A febbraio 2016 esce il libro nel quale Ardito rievoca spedizioni, scalate e grandi esplorazioni della terza vetta più alta della Terra, a partire dagli inizi del Novecento.

La copertina del libro

George Dyhrenfurth, Joe Brown, George Band, Charles Evans, Reinhold Messner, Peter Boardman, Joe Tasker, Wanda Rutkiewicz, Simone Moro. I grandi dell’alpinismo di tutti i tempi hanno fatto la storia anche del Kangchenjunga, come racconta Stefano Ardito nel suo nuovo libro "Il gigante sconosciuto. Storie e segreti del Kangchenjunga, il terzo Ottomila".

«Il Cancenzongà, la terza montagna del globo per altezza, scintilla libero nel sole, coronato da nubi abbaglianti, come un castello incantato dimarmoree sostanze imperiture. Settemila metri stanno tra me e la vetta, ma sembrano settantamila. E’ come guardare un altro pianeta». Fosco Maraini.

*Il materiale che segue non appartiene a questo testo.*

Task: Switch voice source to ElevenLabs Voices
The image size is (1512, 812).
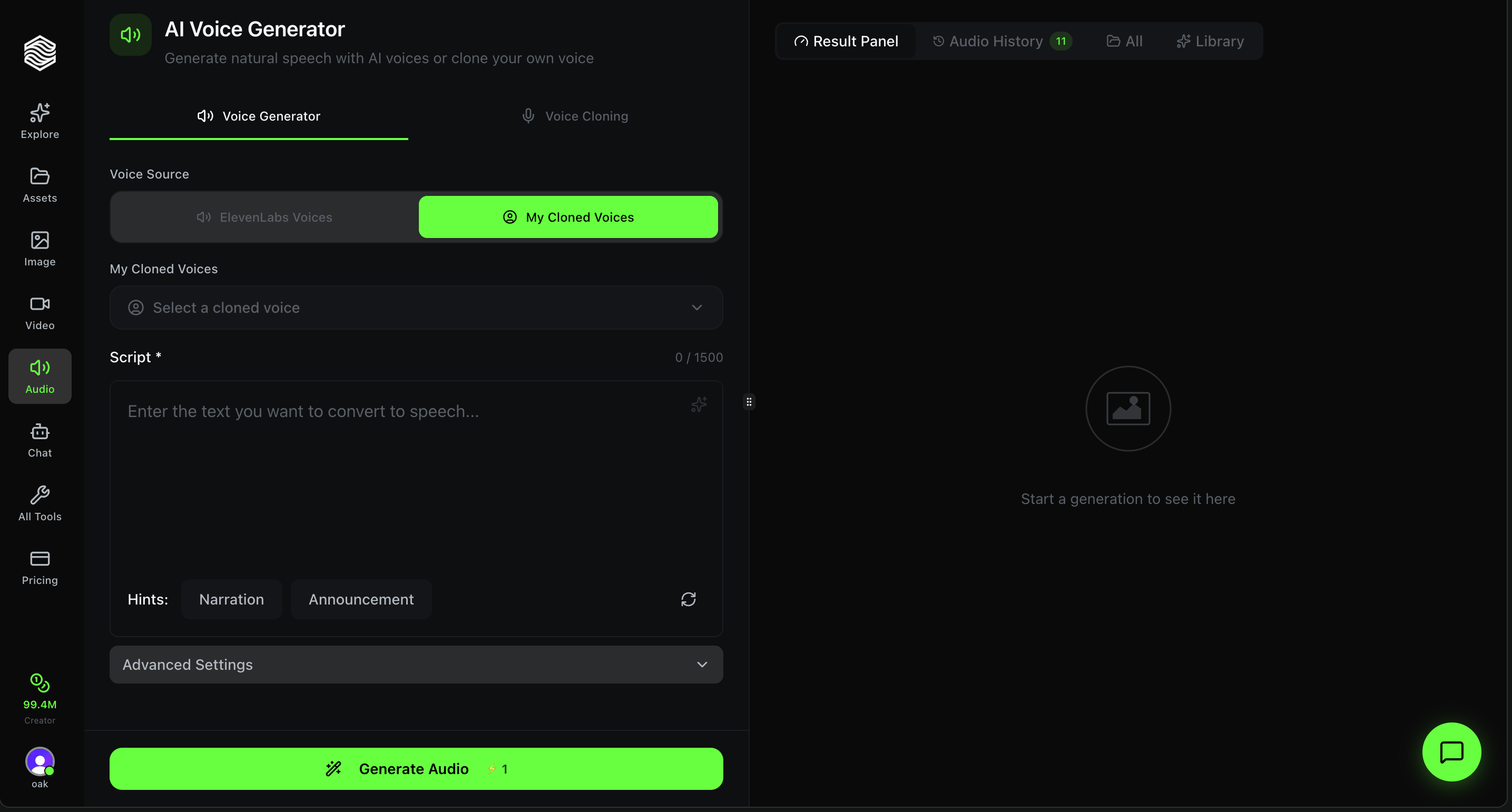Action: (264, 217)
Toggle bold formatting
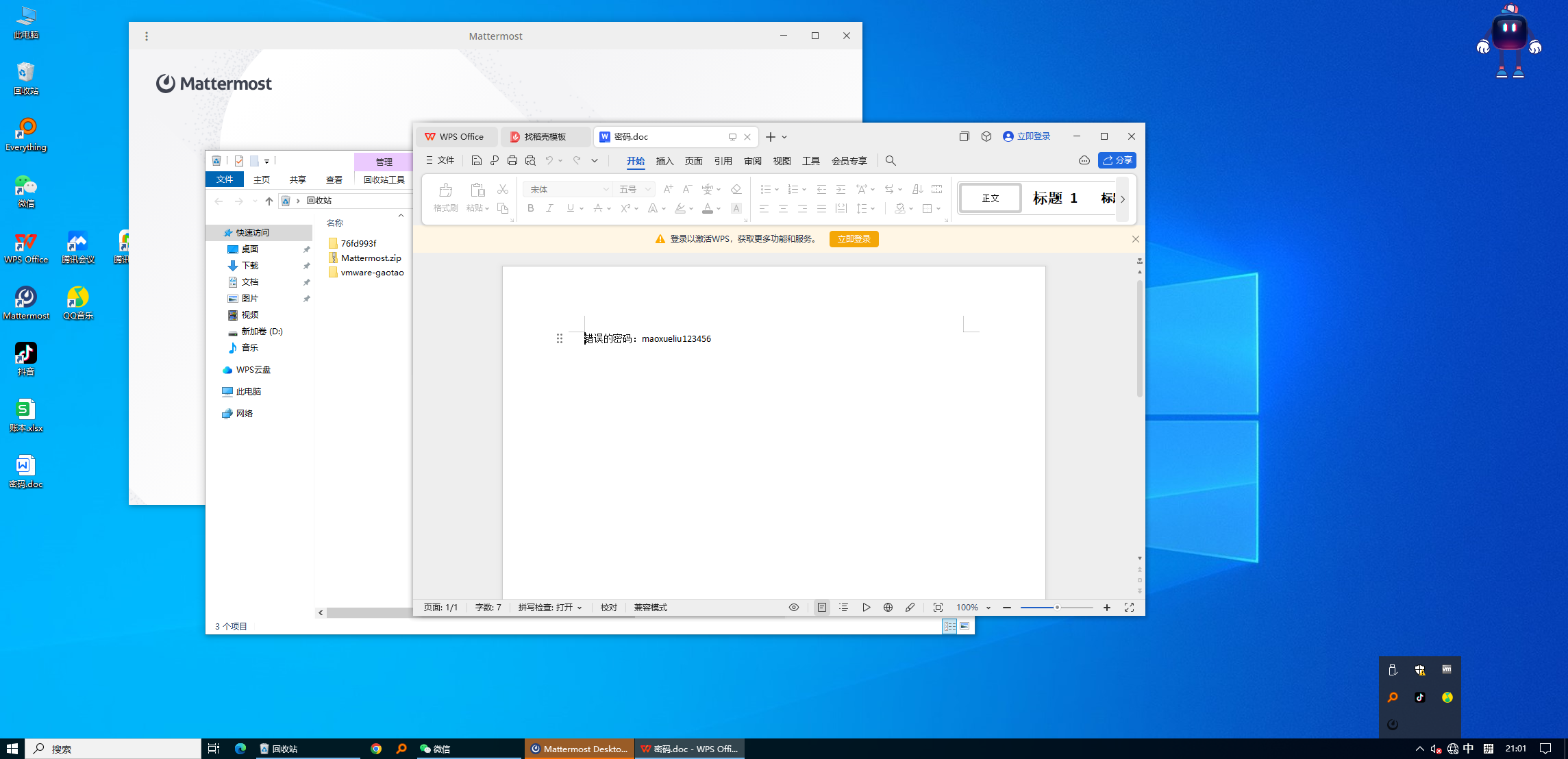 point(531,208)
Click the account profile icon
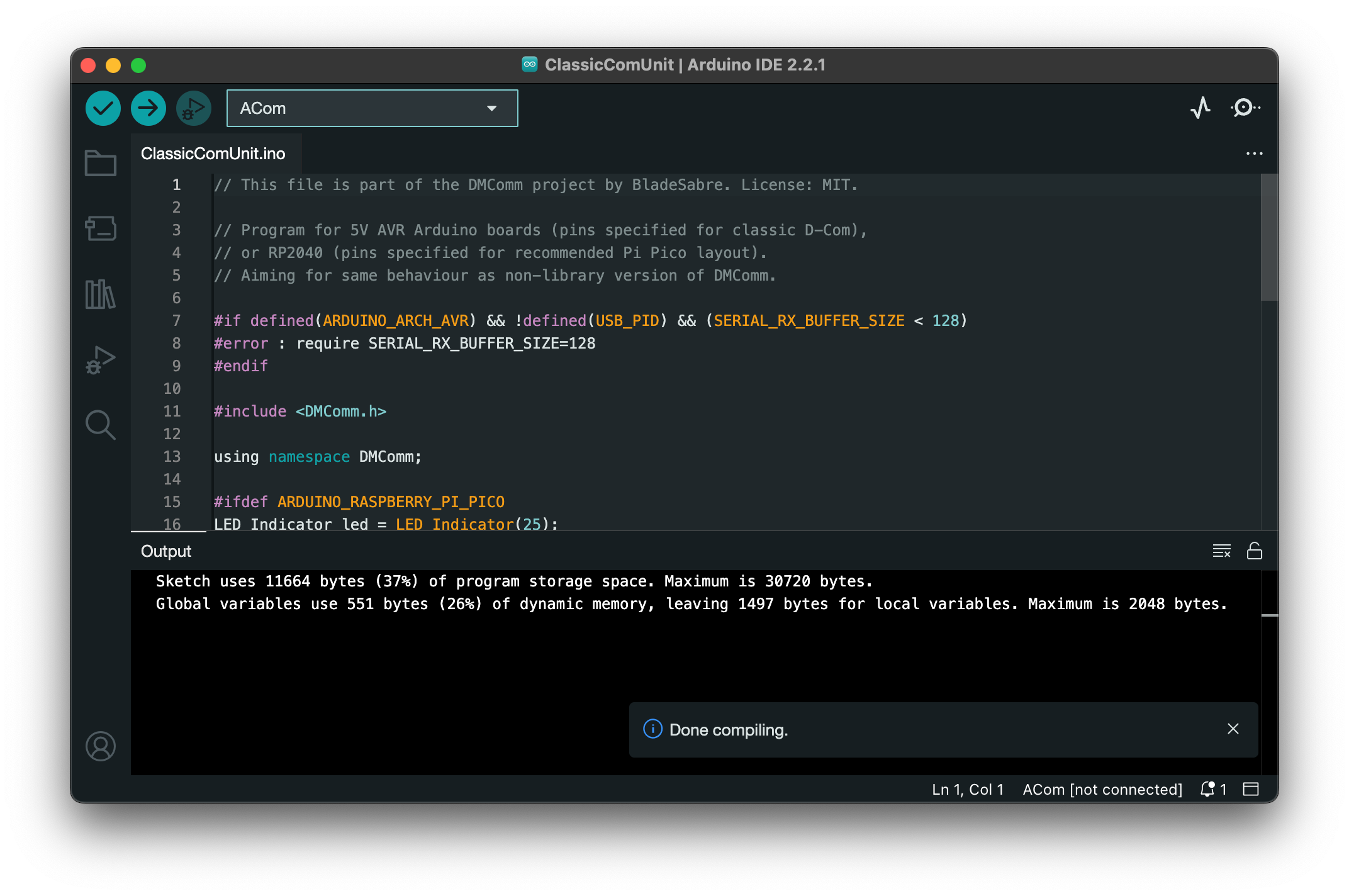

«Ci eravamo assuefatti a tutto: ai rumori provenienti dall’interno del ghiaccio, che spaccandosi gemeva; alle valanghe dall’alto che si staccavano sotto al peso della neve fresca; alla continua minaccia di un incidente». Reinhold Messner.

Il Kangchenjunga, terza cima della Terra, si alza tra il Nepal e il Sikkim, che oggi è parte dell’India. Culmina a 8596 metri, pochi meno del K2. Ma il “Kangch” resta una montagna poco nota. Visibile dalla pianura del Bengala, sacro per gli uomini e le donne che vivono ai suoi piedi, ha visto passare per secoli spie, monaci buddhisti, soldati, contadini in cerca di lavoro e mercanti.

Gli europei lo hanno scoperto a metà dell’Ottocento, quando Darjeeling è diventata una meta alla moda, e i primi esploratori hanno puntato verso i passi e i ghiacciai. Il primo tentativo alla cima risale al 1905, le spedizioni degli anni Venti e Trenta hanno affrontato difficoltà straordinarie.

Nel 1955 la prima salita del Kangch da parte di George Band e Joe Brown è stata una magnifica impresa, ma non è diventata famosa come quelle dell’Everest, dell’Annapurna e del K2. Da allora, molti tra i migliori alpinisti del mondo hanno lasciato la loro firma sul gigante.

L’autore rievoca le ascensioni di Reinhold Messner e Doug Scott, di Jerzy Kukuczka e Pierre Béghin, di Anatoli Boukreev, di Nives Meroi e di tanti altri. Segue i viaggi di Giuseppe Tucci e Mark Twain, e le esplorazioni di Fosco Maraini, Vittorio Sella e Douglas Freshfield. Si commuove di fronte alla fine di Benoît Chamoux, di Wanda Rutkiewicz e degli altri alpinisti che sul Kangch hanno incontrato la morte.